What this task involves
List each line in the material that contains the word "screenshot".

= = = =

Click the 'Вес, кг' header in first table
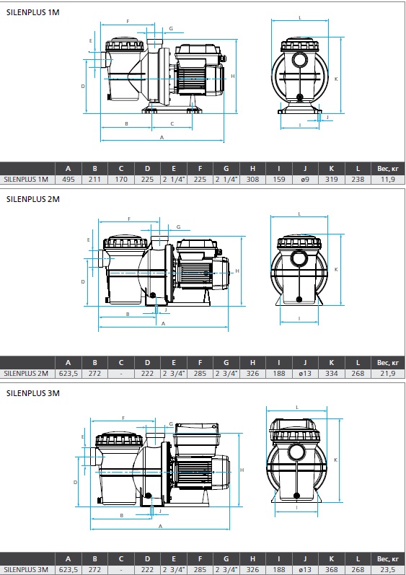coord(388,169)
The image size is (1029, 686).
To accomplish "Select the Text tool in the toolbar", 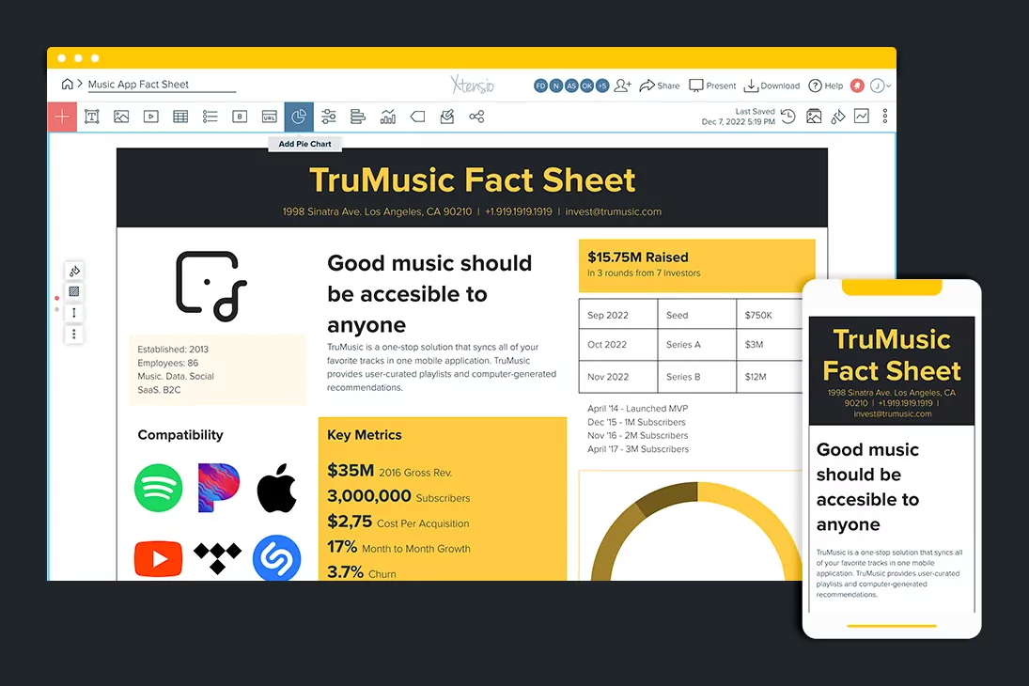I will (92, 117).
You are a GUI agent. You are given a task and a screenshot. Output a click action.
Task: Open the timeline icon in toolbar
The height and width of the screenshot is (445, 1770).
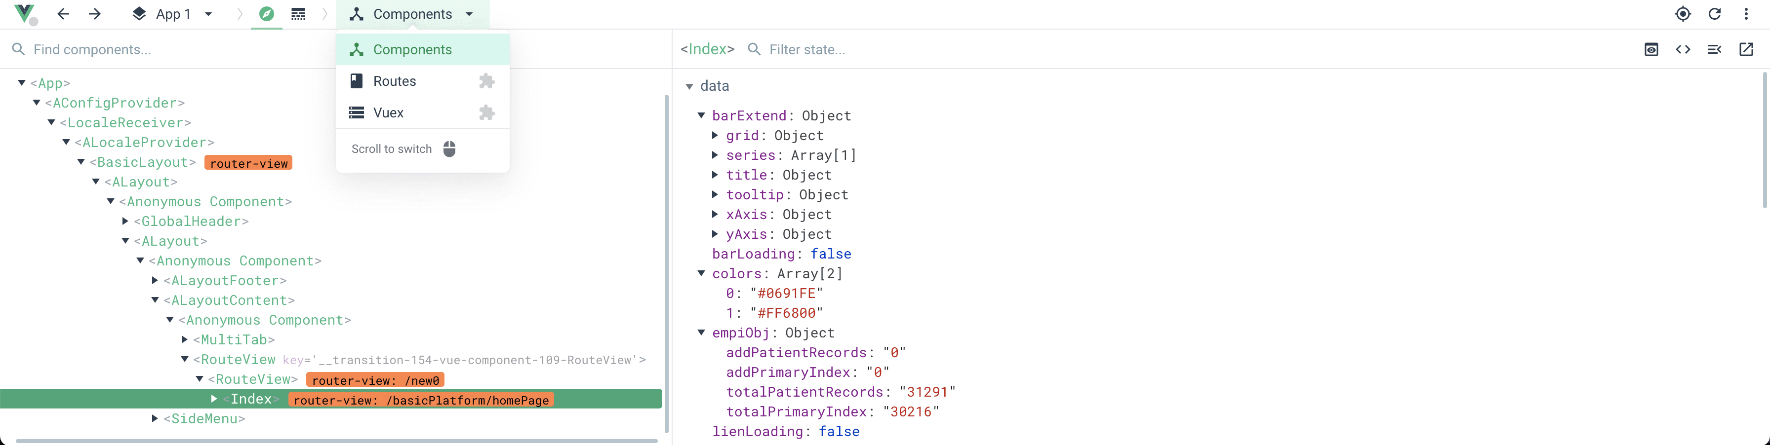pyautogui.click(x=298, y=14)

= = = =

Final result
You are a GUI agent. You are given a task and a screenshot. Output a click action.
The height and width of the screenshot is (445, 1770).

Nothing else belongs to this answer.